Your objective.
Your output should be every line below, copied exactly.
- - -
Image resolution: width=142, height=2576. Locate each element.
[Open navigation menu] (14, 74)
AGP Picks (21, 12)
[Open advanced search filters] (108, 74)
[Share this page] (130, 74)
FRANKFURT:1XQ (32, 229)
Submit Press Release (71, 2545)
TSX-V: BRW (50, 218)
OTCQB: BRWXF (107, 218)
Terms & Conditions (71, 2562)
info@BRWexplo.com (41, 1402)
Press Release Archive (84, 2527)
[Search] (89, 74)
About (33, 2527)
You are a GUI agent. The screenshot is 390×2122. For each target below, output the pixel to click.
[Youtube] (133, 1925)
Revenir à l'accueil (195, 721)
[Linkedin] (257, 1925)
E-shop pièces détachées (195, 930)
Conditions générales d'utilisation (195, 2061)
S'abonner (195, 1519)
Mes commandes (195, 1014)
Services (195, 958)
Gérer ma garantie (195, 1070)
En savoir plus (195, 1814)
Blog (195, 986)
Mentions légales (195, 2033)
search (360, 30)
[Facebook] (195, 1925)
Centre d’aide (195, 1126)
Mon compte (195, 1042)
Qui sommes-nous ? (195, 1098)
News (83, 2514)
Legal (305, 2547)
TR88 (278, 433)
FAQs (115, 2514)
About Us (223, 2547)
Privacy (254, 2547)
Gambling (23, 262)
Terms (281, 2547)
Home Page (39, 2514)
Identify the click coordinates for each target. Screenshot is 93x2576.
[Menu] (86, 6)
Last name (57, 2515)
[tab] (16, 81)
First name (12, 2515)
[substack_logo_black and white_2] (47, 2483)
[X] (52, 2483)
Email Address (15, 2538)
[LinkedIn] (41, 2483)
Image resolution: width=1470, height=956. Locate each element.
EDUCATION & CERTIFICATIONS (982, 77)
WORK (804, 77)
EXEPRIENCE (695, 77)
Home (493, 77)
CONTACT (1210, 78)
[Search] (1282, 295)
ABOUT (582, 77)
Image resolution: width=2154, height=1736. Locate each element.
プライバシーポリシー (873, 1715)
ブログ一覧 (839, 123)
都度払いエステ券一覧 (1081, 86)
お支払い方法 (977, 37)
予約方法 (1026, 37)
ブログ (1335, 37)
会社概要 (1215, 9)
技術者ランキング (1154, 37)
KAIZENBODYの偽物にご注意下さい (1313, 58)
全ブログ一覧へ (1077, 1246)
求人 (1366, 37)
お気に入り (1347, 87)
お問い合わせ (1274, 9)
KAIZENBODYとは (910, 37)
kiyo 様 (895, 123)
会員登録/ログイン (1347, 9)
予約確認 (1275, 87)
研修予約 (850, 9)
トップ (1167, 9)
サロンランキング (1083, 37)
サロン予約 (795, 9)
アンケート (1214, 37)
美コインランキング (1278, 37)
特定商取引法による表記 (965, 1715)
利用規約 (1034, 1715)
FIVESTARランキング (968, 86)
- - -
Your response.
Image resolution: width=142, height=2576. Locate each element.
[Open navigation menu] (14, 74)
AGP Picks (21, 12)
[Open advanced search filters] (108, 74)
[Share this page] (130, 74)
FRANKFURT:1XQ (32, 229)
Submit Press Release (71, 2545)
TSX-V: BRW (50, 218)
OTCQB: BRWXF (107, 218)
Terms & Conditions (71, 2562)
info@BRWexplo.com (41, 1402)
Press Release Archive (84, 2527)
[Search] (89, 74)
About (33, 2527)
You are a GUI agent. The screenshot is 390×2122. For each target below, output the pixel to click.
[Youtube] (133, 1925)
Revenir à l'accueil (195, 721)
[Linkedin] (257, 1925)
E-shop pièces détachées (195, 930)
Conditions générales d'utilisation (195, 2061)
S'abonner (195, 1519)
Mes commandes (195, 1014)
Services (195, 958)
Gérer ma garantie (195, 1070)
En savoir plus (195, 1814)
Blog (195, 986)
Mentions légales (195, 2033)
search (360, 30)
[Facebook] (195, 1925)
Centre d’aide (195, 1126)
Mon compte (195, 1042)
Qui sommes-nous ? (195, 1098)
News (83, 2514)
Legal (305, 2547)
TR88 (278, 433)
FAQs (115, 2514)
About Us (223, 2547)
Privacy (254, 2547)
Gambling (23, 262)
Terms (281, 2547)
Home Page (39, 2514)
Identify the click coordinates for each target. Screenshot is 93x2576.
[Menu] (86, 6)
Last name (57, 2515)
[tab] (16, 81)
First name (12, 2515)
[substack_logo_black and white_2] (47, 2483)
[X] (52, 2483)
Email Address (15, 2538)
[LinkedIn] (41, 2483)
Image resolution: width=1470, height=956. Locate each element.
EDUCATION & CERTIFICATIONS (982, 77)
WORK (804, 77)
EXEPRIENCE (695, 77)
Home (493, 77)
CONTACT (1210, 78)
[Search] (1282, 295)
ABOUT (582, 77)
Image resolution: width=2154, height=1736. Locate each element.
プライバシーポリシー (873, 1715)
ブログ一覧 (839, 123)
都度払いエステ券一覧 (1081, 86)
お支払い方法 (977, 37)
予約方法 (1026, 37)
ブログ (1335, 37)
会社概要 (1215, 9)
技術者ランキング (1154, 37)
KAIZENBODYの偽物にご注意下さい (1313, 58)
全ブログ一覧へ (1077, 1246)
求人 (1366, 37)
お気に入り (1347, 87)
お問い合わせ (1274, 9)
KAIZENBODYとは (910, 37)
kiyo 様 (895, 123)
会員登録/ログイン (1347, 9)
予約確認 (1275, 87)
研修予約 (850, 9)
トップ (1167, 9)
サロンランキング (1083, 37)
サロン予約 (795, 9)
アンケート (1214, 37)
美コインランキング (1278, 37)
特定商取引法による表記 (965, 1715)
利用規約 (1034, 1715)
FIVESTARランキング (968, 86)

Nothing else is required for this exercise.